Alejandrina Cabrera, s city council candidate in heavily-Spanish-speaking San Luis, Arizona has been removed from the ballot after a judge ruled her English ability wasn't good enough to qualify. This was in accordance with Arizona's state law establishing English as the official language.
I have to think that, particularly as applied to this case, the law has to be unconstitutional. The hook would be the Equal Protection Clause (though it is times like this when my hostility to Luther v. Borden shines brightest), but in general it is fundamentally undemocratic for the state to impose substantive barriers to keep certain types of candidates off the ballot. The whole principle of a democracy is that the people get to decide what sort of person represents them, and if the people want to elect someone whose primary language is Spanish but whose English fluency is (in the candidate's own words), about a 5 out of 10, that's their prerogative.
When you compare that to the view of the City Attorney, who said that the decision was correct because a vote for Cabrera "would have been wasted, because [voters]c could have voted for someone better prepared to be an elected official," and the fundamentally authoritarian nature of the law becomes clear. The state is preventing a candidate from running for office because -- regardless of what the voters might think -- the state thinks that other people would be a better elected official. This is, more or less, how Iran conducts its "democracy", and it remains a sham even when it makes its way to one of the fifty states.
Now, to be sure, some set of neutrally-applied procedural hurdles -- such as attaining a set number of signatures, may be okay. But notably, such laws only effect persons who by virtue of their failure have already demonstrated themselves unlikely to obtain substantial, much less majority, support.
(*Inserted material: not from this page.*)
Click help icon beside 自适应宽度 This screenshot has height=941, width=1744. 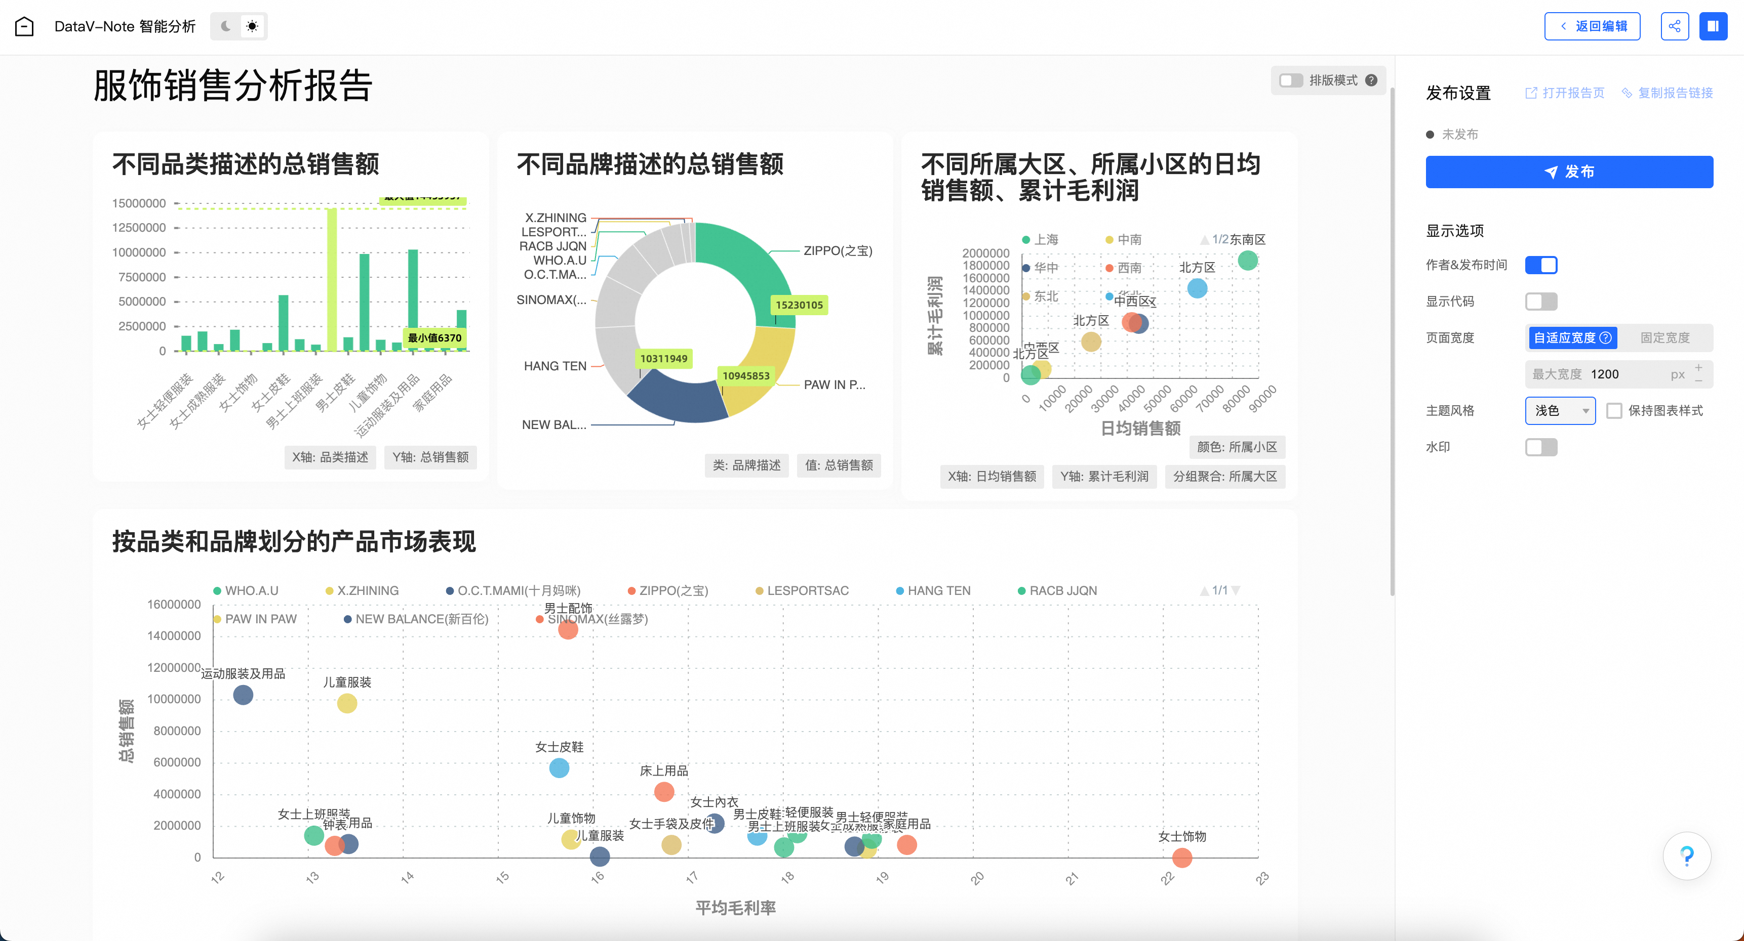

Here, by contrast, the target of the law seems to be someone who could plausibly be elected -- and the insistence on trying to force Cabrera off the ballot seems to imply that she poses a real threat to her political opponents in San Luis. Well, that's democracy -- sometimes the voters vote for someone other than you. The solution is to be more appealing to the electorate, not rig the system so your opponents can't get on the ballot.
(And we won't even get into the nauseating nature of the comments on CNN's piece. I have to remind myself that internet commenters are not a representative cross-sample of America lest I despair of this whole national project altogether).